In private limited companies, which value personal associations, existing shareholders' preemption rights take precedence, requiring their consent for any outside transfer. Conversely, in share companies that focus more on capital, the secured creditors' rights prevail, allowing them to sell or retain the shares without needing shareholder approval. This delineation should show the importance of understanding corporate governance principles in share pledges and transfers.

Most memoranda of association stipulate shareholders' preemption rights. If shareholders wish to sell and transfer all or part of their shares, they must notify the other shareholders and the company in writing. This notice is a binding offer to sell the shares to the other shareholders at the price the selling shareholder is willing to accept.

Consider a scenario where the shareholder defaults on obligations outlined in the underlying contract, and the secured creditor opts to sell the shares in a commercially reasonable manner. The creditor, exercising priority rights, decides to retain the shares. Here, a conflict arises between the preemption rights of the existing shareholders and the secured creditor.

Who should prevail in such a scenario?

To determine priority, one must consider the nature of the business organisation. In a private limited company (PLC), which is an association of persons and capital, the transfer of shares to outsiders requires the consent of a qualified majority of existing shareholders. This reflects the desire of existing members to avoid inviting third parties without prior approval. In contrast, a share company, primarily an association of capital, does not require the consent of existing shareholders to transfer shares to outsiders.

The Commercial Code further reinforces this distinction. When shares are pledged in a liability-limited company, the right to vote at meetings remains with the pledger unless otherwise stipulated. This protects the existing members' preference to keep control within the current group. Conversely, in a share company, the voting right is given to the pledgee, reflecting the company's focus on capital rather than personal association.

If the pledged shares belong to a private limited company, the priority should go to the existing shareholders rather than the secured creditor, respecting the personal association's integrity. If the shares belong to a share company, the secured creditor's rights should precede the preemption rights of existing shareholders.

This framework ensures that the nature of the business organisation dictates the resolution of conflicts between shareholder preemption rights and secured creditor priorities. It demonstrates the importance of understanding the underlying principles governing different types of corporate entities to effectively navigate the complexities of share pledges and transfers.

A share represents the defined interest of shareholders in a company, making it a valuable asset that can be pledged as collateral. Pledging shares involves transferring the possession of the shares to the creditor to secure the performance of an obligation. A security right is established through a security agreement, provided that the grantor has the right or the power to encumber the asset.

The agreement must clearly describe the secured obligation and the collateral property.

A secured creditor with a security right in a share enjoys the benefits of any personal or property right that secures or supports the payment or other performance of the collateral without needing a new act of transfer. There are two ways to secure a pledge over a share: by registering the notice in the official registry for movable property security or, if either party is operating outside Ethiopia, by taking possession of the share certificate. If either the pledgee or the pledger operates outside Ethiopia, the registry will not perfect the security. Thus, when one of the contracting parties operates internationally, the only option to perfect the pledge over the shares is by taking over the share certificate.
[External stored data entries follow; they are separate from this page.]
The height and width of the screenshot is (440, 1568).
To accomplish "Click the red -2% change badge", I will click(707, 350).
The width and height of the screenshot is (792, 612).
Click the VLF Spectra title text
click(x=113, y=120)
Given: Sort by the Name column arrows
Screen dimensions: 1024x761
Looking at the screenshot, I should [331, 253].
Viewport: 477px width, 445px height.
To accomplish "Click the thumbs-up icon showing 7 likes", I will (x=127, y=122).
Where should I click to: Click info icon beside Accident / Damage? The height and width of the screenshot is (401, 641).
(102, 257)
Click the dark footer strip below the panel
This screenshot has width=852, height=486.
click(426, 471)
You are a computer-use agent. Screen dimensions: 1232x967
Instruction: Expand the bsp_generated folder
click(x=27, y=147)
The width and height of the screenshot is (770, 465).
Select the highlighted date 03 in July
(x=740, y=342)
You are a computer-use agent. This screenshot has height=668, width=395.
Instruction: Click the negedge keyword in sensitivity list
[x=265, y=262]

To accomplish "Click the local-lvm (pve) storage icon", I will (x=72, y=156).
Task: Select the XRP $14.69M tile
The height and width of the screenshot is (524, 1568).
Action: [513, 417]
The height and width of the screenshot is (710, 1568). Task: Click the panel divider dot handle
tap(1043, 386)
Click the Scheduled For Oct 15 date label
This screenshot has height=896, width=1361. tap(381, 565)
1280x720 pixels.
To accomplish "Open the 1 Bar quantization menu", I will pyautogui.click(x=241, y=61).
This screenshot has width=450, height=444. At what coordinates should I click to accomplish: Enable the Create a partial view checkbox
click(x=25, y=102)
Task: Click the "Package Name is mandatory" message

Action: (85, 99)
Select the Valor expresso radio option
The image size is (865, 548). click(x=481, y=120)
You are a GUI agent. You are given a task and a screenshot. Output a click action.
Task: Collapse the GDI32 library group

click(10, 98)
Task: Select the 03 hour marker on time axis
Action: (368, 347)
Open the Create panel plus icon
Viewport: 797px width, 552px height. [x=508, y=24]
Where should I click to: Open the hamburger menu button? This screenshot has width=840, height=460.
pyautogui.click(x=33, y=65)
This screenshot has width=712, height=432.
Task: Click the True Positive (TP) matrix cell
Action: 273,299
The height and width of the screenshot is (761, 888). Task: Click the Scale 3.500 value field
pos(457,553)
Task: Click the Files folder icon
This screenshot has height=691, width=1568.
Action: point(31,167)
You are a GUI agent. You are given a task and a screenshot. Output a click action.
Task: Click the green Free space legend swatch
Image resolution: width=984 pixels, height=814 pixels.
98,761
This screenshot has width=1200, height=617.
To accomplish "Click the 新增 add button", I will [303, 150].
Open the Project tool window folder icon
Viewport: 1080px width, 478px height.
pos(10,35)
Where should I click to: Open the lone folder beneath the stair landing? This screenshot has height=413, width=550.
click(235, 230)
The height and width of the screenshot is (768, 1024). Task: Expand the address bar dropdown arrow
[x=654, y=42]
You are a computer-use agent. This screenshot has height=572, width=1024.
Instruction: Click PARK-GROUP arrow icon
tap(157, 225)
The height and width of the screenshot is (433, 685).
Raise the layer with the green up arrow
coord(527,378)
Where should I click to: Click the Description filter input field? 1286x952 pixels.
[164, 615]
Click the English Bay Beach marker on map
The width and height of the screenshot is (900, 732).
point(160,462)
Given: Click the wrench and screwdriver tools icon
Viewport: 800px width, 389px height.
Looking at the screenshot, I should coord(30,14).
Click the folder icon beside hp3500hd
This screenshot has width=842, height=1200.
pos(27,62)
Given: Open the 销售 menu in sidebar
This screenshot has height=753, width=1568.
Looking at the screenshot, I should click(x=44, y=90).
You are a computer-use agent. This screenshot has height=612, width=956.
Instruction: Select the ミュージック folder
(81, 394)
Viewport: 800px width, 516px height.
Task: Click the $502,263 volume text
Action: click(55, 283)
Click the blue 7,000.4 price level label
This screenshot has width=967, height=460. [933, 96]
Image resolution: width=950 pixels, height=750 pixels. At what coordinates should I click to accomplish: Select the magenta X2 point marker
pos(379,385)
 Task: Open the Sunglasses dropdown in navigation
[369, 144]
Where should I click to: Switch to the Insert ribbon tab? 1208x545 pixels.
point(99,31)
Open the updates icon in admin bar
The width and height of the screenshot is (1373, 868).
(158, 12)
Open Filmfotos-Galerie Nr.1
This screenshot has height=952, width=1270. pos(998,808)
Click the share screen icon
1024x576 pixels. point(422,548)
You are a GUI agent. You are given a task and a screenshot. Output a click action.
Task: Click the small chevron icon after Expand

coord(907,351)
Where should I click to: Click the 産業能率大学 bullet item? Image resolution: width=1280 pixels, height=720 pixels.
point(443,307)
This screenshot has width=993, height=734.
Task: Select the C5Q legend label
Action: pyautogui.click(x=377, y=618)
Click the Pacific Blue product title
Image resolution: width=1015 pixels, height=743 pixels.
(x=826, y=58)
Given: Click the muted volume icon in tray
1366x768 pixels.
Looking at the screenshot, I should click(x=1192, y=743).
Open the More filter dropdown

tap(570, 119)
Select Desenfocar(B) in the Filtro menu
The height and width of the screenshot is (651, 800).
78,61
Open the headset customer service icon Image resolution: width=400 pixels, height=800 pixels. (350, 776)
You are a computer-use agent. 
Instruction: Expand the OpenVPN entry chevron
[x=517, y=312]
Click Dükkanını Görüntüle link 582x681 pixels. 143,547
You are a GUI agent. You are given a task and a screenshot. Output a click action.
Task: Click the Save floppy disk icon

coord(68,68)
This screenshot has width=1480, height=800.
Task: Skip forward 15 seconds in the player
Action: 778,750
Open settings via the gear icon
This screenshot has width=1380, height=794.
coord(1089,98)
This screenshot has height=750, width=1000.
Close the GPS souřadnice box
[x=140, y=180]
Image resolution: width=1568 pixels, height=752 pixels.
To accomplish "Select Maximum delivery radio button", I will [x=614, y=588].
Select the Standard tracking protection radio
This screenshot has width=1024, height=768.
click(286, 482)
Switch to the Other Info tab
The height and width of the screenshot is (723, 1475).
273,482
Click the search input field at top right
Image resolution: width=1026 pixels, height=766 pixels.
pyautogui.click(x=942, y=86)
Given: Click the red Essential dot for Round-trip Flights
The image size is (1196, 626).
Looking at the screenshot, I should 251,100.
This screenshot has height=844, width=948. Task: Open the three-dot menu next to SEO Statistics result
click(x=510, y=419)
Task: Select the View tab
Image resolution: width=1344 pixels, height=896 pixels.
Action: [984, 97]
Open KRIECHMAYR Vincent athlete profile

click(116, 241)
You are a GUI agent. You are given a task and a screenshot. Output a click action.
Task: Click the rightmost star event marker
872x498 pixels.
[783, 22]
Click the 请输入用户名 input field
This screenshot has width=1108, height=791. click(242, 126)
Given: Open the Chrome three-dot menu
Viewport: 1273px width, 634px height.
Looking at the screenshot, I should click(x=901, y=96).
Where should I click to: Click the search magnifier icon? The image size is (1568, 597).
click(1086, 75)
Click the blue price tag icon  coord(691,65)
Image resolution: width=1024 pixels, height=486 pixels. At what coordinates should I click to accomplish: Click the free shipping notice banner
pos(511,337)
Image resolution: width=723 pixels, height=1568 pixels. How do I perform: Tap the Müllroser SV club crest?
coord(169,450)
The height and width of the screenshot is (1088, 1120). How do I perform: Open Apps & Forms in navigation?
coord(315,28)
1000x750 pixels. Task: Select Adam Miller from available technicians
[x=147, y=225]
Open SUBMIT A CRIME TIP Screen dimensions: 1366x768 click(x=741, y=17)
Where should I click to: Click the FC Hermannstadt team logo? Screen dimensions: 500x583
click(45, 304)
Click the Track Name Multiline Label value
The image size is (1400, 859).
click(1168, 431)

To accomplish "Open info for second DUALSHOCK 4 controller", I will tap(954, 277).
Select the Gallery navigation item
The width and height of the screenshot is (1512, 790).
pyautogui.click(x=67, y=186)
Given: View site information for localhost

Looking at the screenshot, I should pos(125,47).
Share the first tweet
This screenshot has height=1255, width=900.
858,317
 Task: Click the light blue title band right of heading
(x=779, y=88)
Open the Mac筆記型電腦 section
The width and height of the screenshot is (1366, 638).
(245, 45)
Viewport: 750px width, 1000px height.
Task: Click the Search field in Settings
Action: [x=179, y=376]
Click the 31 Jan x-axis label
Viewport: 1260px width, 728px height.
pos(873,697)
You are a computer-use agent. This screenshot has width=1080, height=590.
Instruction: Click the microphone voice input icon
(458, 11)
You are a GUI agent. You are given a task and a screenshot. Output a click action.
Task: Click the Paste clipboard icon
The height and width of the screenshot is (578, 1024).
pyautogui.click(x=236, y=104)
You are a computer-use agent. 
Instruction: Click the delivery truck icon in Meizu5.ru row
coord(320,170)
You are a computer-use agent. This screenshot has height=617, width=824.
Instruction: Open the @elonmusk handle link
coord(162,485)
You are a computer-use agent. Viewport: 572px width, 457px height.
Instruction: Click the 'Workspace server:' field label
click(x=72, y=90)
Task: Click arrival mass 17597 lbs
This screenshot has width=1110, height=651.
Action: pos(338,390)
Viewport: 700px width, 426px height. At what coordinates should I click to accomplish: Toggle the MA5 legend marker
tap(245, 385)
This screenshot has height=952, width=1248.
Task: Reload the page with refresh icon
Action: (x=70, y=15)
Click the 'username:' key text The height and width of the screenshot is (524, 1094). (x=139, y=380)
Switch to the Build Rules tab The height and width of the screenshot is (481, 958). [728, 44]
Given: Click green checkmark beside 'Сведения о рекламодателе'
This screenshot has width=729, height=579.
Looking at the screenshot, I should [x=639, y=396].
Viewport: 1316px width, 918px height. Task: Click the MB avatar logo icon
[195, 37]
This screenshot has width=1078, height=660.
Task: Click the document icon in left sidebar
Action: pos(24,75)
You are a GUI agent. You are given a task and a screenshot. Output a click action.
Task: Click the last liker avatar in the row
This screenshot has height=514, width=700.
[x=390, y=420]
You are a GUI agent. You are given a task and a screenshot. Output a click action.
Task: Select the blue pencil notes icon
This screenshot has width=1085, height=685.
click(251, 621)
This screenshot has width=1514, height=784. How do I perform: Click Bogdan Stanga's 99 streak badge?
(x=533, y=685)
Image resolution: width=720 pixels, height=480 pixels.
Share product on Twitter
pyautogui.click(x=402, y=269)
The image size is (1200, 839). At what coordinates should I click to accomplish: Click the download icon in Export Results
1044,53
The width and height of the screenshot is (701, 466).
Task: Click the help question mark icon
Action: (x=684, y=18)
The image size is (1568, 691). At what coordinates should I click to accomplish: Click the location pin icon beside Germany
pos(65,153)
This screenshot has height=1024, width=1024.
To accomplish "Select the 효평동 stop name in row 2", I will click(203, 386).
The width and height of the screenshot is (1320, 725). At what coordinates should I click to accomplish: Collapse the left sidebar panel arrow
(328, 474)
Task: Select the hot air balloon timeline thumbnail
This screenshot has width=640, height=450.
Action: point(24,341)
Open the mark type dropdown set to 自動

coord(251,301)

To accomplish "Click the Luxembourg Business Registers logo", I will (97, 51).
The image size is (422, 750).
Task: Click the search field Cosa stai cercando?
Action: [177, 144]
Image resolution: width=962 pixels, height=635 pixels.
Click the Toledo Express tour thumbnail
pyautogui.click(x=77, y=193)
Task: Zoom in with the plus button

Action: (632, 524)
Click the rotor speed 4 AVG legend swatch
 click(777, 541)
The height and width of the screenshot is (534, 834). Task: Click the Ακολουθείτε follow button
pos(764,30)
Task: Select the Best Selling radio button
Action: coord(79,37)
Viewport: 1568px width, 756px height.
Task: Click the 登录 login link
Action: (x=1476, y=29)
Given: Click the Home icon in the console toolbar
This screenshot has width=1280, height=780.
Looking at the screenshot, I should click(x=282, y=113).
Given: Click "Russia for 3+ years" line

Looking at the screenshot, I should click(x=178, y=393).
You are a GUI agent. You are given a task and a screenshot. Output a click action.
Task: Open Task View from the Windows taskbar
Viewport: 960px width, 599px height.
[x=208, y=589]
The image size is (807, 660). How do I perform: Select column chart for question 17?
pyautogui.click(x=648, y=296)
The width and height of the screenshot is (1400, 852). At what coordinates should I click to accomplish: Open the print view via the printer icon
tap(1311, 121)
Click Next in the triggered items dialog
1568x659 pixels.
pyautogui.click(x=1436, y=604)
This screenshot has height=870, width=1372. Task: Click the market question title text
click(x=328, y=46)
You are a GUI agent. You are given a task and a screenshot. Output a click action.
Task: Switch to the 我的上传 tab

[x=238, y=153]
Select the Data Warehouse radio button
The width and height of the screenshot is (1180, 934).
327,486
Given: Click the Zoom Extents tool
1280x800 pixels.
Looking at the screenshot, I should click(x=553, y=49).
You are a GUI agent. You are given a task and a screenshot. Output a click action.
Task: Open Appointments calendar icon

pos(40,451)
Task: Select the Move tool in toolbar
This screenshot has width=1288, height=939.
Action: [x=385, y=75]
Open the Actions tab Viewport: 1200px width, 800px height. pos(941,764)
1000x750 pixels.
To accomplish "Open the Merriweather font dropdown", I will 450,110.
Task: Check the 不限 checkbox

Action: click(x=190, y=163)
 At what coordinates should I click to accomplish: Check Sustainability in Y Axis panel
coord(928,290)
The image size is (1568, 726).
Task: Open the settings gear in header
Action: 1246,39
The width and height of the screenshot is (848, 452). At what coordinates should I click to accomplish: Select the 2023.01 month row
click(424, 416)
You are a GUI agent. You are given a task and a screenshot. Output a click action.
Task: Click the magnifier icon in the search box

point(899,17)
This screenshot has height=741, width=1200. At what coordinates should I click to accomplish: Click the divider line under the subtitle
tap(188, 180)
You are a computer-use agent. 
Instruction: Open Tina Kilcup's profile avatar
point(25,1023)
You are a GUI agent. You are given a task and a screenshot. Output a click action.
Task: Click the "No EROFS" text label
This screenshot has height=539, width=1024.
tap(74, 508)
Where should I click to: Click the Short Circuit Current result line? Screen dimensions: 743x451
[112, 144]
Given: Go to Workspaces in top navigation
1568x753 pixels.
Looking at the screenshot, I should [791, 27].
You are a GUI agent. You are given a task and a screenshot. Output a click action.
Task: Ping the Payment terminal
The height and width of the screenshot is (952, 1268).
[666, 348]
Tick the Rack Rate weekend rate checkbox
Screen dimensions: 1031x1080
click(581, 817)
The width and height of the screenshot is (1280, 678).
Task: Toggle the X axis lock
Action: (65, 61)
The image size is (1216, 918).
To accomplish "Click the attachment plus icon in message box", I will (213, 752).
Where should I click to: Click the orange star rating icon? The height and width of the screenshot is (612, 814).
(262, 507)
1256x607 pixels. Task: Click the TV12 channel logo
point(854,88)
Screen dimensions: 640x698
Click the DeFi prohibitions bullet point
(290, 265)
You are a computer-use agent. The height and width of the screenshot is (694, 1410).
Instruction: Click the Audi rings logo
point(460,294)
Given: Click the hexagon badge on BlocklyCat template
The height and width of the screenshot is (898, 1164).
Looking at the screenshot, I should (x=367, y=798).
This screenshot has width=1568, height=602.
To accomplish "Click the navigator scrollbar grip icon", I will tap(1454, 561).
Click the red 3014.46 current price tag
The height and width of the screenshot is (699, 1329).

The Commercial Code distinguishes who can vote in company meetings if shares are pledged. In share companies, the pledgee exercises the right to vote at meetings unless otherwise agreed. In private limited companies, the pledger typically exercises the voting right unless there is an agreement to the contrary. Suppose the debtor fails to fulfil obligations according to the contract. Enforcement can proceed through the private disposition of the shares, provided default notice and notification of private disposition of the collateral are given. The sale is conducted in a commercially reasonable manner, depending on what is considered commercially reasonable.

Such nuances show the broader regulatory landscape within which companies operate, emphasising the balance between protecting existing shareholders' interests and honouring the rights of secured creditors. In a global context, especially with parties operating across borders, these distinctions become crucial in determining the enforceability and priority of security interests in shares.